I'm new to Pandas. I have a data frame that looks something like this.
| Name | Storage Location | Total Quantity |
|---|---|---|
| a | S1 | 100 |
| a | S2 | 200 |
| a | S3 | 300 |
| a | S4 | 110 |
| a | S5 | 200 |
| b | S1 | 200 |
| b | S2 | 300 |
| b | S4 | 400 |
| b | S5 | 150 |
| c | S1 | 400 |
| c | S5 | 500 |
I wanna sum the "Total Quantity" group by the Name and also specific storage location which are only "S1,S2,S3".
| Name | Total Quantity |
|---|---|
| a | 600 |
| b | 500 |
| c | 400 |
My desired output would be something like the above. Kindly appreciate for you guys help. Thank you in advance!

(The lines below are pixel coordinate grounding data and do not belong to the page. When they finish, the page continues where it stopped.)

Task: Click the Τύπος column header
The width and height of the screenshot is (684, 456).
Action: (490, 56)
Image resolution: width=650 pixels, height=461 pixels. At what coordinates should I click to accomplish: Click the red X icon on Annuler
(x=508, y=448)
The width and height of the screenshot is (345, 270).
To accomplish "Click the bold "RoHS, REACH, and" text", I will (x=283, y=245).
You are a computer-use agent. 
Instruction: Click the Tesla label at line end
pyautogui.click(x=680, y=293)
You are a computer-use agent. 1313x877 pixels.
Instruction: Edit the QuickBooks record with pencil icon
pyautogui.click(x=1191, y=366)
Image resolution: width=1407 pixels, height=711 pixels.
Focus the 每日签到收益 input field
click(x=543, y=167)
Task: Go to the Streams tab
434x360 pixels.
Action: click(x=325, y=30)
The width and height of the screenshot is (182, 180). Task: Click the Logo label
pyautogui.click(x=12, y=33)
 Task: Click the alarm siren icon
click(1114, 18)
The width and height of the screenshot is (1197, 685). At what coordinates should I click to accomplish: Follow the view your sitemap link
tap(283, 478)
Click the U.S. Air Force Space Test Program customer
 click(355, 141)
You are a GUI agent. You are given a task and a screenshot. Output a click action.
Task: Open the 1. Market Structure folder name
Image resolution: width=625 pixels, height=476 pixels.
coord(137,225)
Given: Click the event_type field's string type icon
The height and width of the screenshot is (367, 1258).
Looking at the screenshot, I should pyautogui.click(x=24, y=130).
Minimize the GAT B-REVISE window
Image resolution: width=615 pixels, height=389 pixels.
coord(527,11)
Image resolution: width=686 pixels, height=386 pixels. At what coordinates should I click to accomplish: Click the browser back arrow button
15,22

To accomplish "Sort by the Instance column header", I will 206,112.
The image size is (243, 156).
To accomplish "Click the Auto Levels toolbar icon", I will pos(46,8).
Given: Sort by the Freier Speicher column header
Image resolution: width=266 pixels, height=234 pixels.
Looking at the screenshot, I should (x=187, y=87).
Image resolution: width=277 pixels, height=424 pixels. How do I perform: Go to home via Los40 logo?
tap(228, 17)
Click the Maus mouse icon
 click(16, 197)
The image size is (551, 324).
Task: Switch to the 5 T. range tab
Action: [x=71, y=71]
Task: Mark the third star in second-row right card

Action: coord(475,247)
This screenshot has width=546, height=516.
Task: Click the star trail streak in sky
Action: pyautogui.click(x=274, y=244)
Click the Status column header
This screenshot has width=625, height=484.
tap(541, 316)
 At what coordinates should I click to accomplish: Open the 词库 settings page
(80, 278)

CodePudding user response:
You could use where to replace the unwanted Locations with NaN and use groupby sum (since sum skips NaN by default):
out = df.where(df['Storage Location'].isin(['S1','S2','S3'])).groupby('Name', as_index=False)['Total Quantity'].sum()
Output:
Name Total Quantity
0 a 600.0
1 b 500.0
2 c 400.0
CodePudding user response:
Use:
In [2378]: out = df[df['Storage Location'].isin(['S1', 'S2', 'S3'])].groupby('Name')['Total Quantity'].sum().reset_index()
In [2379]: out
Out[2379]:
Name Total Quantity
0 a 600
1 b 500
2 c 400